3. Programmer’s Guide#

3.1. Library Source Code Organization#

The rocWMMA code is split into four major parts:

  • The library directory contains all source code for the library.

  • The samples directory contains real-world use-cases of the rocWMMA API.

  • The test directory contains all validation, performance and unit tests of rocWMMA API.

  • Infrastructure

3.1.1. The library directory#

3.1.1.1. library/include/rocwmma/#

Contains C++ include files for the rocWMMA API. These files also contain Doxygen comments that document the API.

3.1.1.2. library/include/internal#

Internal include files for:

  • Type support

  • Input / output configuration, shapes and traits

  • Layout

  • Mapping Utility

  • Cross-lane operation utility

  • Vector blend utility

  • Packing and unpacking

  • Conversion and broadcasting

  • Load and store

  • Matrix multiply-accumulate

  • Cooperative load and store

  • Threadblock synchronization

  • Utility code

3.1.2. The samples directory#

3.1.2.1. samples/hipRTC_gemm.cpp#

sample code for calling Simple GEMM algorithm demonstration without LDS memory usage and no transpose, from within the hipRTC environment.

3.1.2.2. samples/simple_sgemv.cpp#

sample code for calling Simple matrix multiply-accumulate with a vector demonstration, without LDS and no transpose for single-precision floating point types.

3.1.2.3. samples/simple_dgemv.cpp#

sample code for calling Simple matrix multiply-accumulate with a vector demonstration, without LDS and no transpose for double-precision floating point types.

3.1.2.4. samples/simple_sgemm.cpp#

Sample code for calling Simple GEMM algorithm demonstration without LDS memory usage and no transpose for single-precision floating point types.
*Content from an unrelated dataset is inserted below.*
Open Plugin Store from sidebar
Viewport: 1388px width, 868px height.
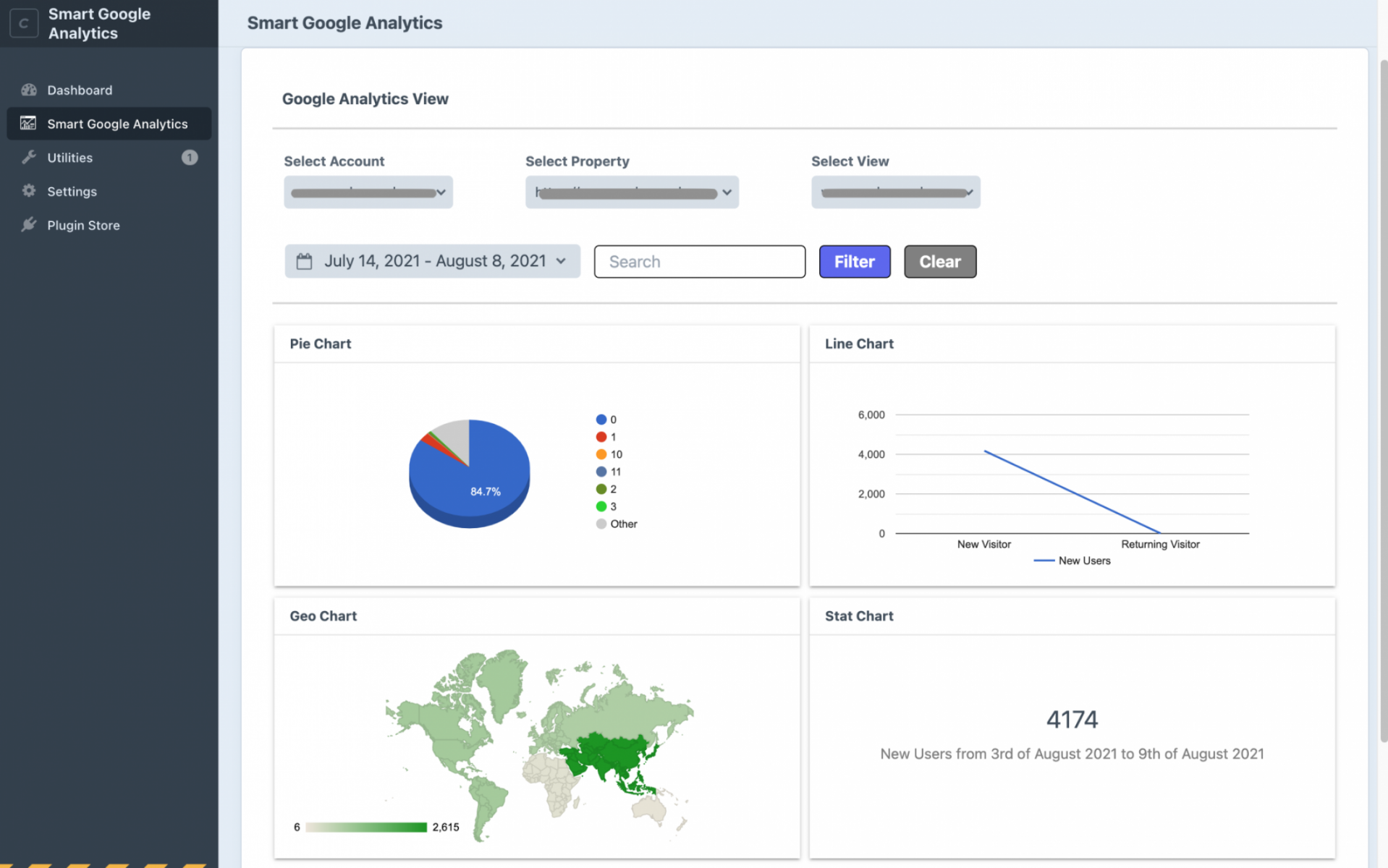[x=83, y=225]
3.1.2.5. samples/simple_dgemm.cpp#

Sample code for calling Simple GEMM algorithm demonstration without LDS memory usage and no transpose for double-precision floating point types.

3.1.2.6. samples/simple_hgemm.cpp#

Sample code for calling Simple GEMM algorithm demonstration without LDS memory usage and no transpose for half-precision floating point types.

3.1.2.7. samples/perf_sgemm.cpp#

Sample code for calling the best performant multi-block GEMM algorithm demonstration with LDS memory, Macro Tile Collaboration, Data Re-use and Optimized pipeline for single-precision floating point types.

3.1.2.8. samples/perf_dgemm.cpp#

Sample code for calling the best performant multi-block GEMM algorithm demonstration with LDS memory, Macro Tile Collaboration, Data Re-use and Optimized pipeline for double-precision floating point types.

3.1.2.9. samples/perf_hgemm.cpp#

Sample code for calling the best performant multi-block GEMM algorithm demonstration with LDS memory, Macro Tile Collaboration, Data Re-use and Optimized pipeline for half-precision floating point types.

3.1.2.10. samples/simple_dlrm.cpp#

Sample code for calling Simple Deep Learning Recommendation Model (DLRM) for machine learning.

3.1.2.11. samples/common.hpp#

Common code used by all the above rocWMMA samples files.

3.1.3. The test directory#

3.1.3.1. test/bin#

Script to generate benchmark plots from the gtest output dumps of benchmark tests of rocWMMA.

3.1.3.2. test/dlrm#

Test code for various strategies of DLRM application. This test is used to validate dlrm functions using rocWMMA API.

3.1.3.3. test/gemm#

Test Code for various strategies of GEMM application. This test is used to validate and benchmark GEMM functions using rocWMMA API.

3.1.3.4. test/unit#

Test code for testing the basic functional units of rocWMMA library.

3.1.4. Infrastructure#

  • CMake is used to build and package rocWMMA. There are CMakeLists.txt files throughout the code.

  • Doxygen/Breathe/Sphinx/ReadTheDocs are used to produce documentation. Content for the documentation is from:

    • Doxygen comments in include files in the directory library/include

    • files in the directory docs/source.

  • Jenkins is used to automate Continuous Integration testing.

  • clang-format is used to format C++ code.